A decade after his first appearance, everybody’s favourite angry albino has made his way to the PlayStation 4 in all his remastered high definition glory. God of War III Remastered plays identically to the 2010 PlayStation 3 release, which remains one of the most visually-impressive and downright entertaining titles of the last generation.

The game opens with Kratos assaulting Mount Olympus with the assistance of Gaia and the other Titans – a reprisal for Zeus’s betrayal in God of War II. Ultimately defeated by Zeus and abandoned by Gaia, the goateed one is cast down into the Underworld. From there, Kratos is tasked by the goddess Athena with finding the Flame of Olympus, as it will grant him the power to wreak his final revenge on the king of the gods.

God of War III Remastered doesn't change much (and doesn't need to)

As in the original release, Remastered is an action-packed extravaganza of violence, gore, epic boss fights, and spectacular scene-chewing by Terrance Carson as Kratos. Combat is the core of the God of War experience, and it has been expertly and flawlessly ported to the PlayStation 4 by hired guns Wholesale Algorithms. It’s fast, responsive, epic, and bloody as hell.

As Kratos tears his way through beasts and gods on his way to Zeus, his health, combos, and special abilities can be upgraded, along with his arsenal of god-tier weapons. While God of War III lacks the nuance of other spectacle fighters, it excels at providing a pulse-pounding visceral experience. The only downside is that anyone who has played the original has seen it all before, and for these folk, repetition will diminish the game’s epic storyline.

God of War III Remastered doesn't change much (and doesn't need to)
God of War III Remastered doesn't change much (and doesn't need to)

The resolution upgrade to 1080p – while appreciated – doesn’t make as massive a difference as some might expect. In fact, at first glance the differences between the PlayStation 3 release and the remastered version are quite subtle. The textures are sharper and the effects more impressive, and the higher resolution does help eliminate the some of the jaggies found in the original. However, at no point was I awestruck by how good the game looks.

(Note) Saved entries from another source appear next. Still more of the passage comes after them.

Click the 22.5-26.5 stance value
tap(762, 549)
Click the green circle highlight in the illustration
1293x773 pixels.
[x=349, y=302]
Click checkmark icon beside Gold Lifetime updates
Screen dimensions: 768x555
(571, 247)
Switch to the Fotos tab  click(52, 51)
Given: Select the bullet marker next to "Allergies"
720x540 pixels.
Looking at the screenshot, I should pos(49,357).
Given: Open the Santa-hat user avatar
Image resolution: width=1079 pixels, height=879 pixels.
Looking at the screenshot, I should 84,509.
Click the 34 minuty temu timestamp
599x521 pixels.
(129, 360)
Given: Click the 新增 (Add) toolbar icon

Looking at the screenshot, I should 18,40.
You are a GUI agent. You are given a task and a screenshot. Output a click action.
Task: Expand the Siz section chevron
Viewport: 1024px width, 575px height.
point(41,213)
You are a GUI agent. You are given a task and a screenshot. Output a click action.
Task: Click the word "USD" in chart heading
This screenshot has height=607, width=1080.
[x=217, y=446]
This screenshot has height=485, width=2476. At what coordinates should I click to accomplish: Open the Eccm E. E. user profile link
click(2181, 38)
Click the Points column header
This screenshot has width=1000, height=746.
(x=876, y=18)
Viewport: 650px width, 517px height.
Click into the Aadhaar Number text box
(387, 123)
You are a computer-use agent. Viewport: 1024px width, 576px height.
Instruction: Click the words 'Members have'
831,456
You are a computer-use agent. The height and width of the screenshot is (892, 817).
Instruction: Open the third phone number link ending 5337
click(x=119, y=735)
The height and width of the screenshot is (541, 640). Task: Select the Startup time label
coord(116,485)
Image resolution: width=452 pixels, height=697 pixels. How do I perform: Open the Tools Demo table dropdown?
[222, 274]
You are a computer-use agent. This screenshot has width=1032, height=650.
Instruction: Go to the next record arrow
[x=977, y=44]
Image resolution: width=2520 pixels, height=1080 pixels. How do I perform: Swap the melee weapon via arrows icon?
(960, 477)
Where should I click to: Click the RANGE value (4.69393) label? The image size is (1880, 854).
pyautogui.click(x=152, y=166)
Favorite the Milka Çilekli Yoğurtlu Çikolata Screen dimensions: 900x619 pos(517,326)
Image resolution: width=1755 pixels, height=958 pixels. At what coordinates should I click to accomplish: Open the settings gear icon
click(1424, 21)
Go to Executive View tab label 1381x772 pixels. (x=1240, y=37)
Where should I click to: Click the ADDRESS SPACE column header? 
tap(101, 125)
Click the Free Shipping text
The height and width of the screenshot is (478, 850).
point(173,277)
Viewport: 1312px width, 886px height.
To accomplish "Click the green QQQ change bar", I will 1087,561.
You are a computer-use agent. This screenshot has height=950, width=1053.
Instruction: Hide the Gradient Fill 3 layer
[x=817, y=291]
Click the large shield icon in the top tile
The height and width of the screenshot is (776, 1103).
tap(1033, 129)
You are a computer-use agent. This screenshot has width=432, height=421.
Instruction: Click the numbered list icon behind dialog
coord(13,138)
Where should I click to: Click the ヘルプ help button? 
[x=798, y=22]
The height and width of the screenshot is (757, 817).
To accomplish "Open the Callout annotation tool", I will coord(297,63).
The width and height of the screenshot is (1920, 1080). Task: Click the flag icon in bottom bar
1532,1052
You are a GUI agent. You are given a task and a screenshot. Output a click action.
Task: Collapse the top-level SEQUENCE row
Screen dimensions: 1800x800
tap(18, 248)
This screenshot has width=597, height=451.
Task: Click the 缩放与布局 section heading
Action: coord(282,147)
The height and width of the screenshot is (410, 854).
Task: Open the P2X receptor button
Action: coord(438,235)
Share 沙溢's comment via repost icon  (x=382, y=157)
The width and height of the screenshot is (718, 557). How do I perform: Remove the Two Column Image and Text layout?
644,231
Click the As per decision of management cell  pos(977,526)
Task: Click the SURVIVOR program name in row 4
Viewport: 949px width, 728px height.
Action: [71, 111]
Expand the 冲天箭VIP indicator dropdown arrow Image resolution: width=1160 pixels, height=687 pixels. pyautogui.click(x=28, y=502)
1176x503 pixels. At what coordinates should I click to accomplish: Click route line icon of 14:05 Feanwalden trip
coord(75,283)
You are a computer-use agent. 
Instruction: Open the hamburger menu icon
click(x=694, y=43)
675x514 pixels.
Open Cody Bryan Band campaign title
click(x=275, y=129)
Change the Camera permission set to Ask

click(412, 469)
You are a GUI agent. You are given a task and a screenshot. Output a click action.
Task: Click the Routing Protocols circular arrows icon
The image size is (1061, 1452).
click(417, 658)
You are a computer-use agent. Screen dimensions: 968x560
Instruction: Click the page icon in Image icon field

This is not to say Wholesale Algorithms has not done a great job in updating the game for the PlayStation 4, but rather that God of War III Remastered is merely on par with what you would expect from this new generation of hardware, whereas the 2010 release wowed players by pushed the boundaries of what the PlayStation 3 could deliver. Perhaps this is an unfair comparison, but it is an unavoidable one.

It excels at providing a pulse-pounding visceral experience

Other improvements come thanks to Wholesale aiming for a smooth 60 frames per second play experience. It’s a testament to the quality of PlayStation 3 version that Remastered does not feel different, even with the improved responsiveness a higher frame rate should bring. The higher frame rate does immensely improve the smoothness of panning shots and fast camera movements though, and while it does dip from time to time, it’s never enough to detract from the spectacle.

So, God of War III Remastered delivers exactly what it promises on the box. It’s the same game that earned critical acclaim in 2010, polished and re-released. But for all of the hard work that’s obviously been put in, and as enjoyable as it is inhabiting the loincloth of the Ghost of Sparta, the game simply doesn’t land with the same impact the second time round. It seems that old adage is true; you can only make a first impression once.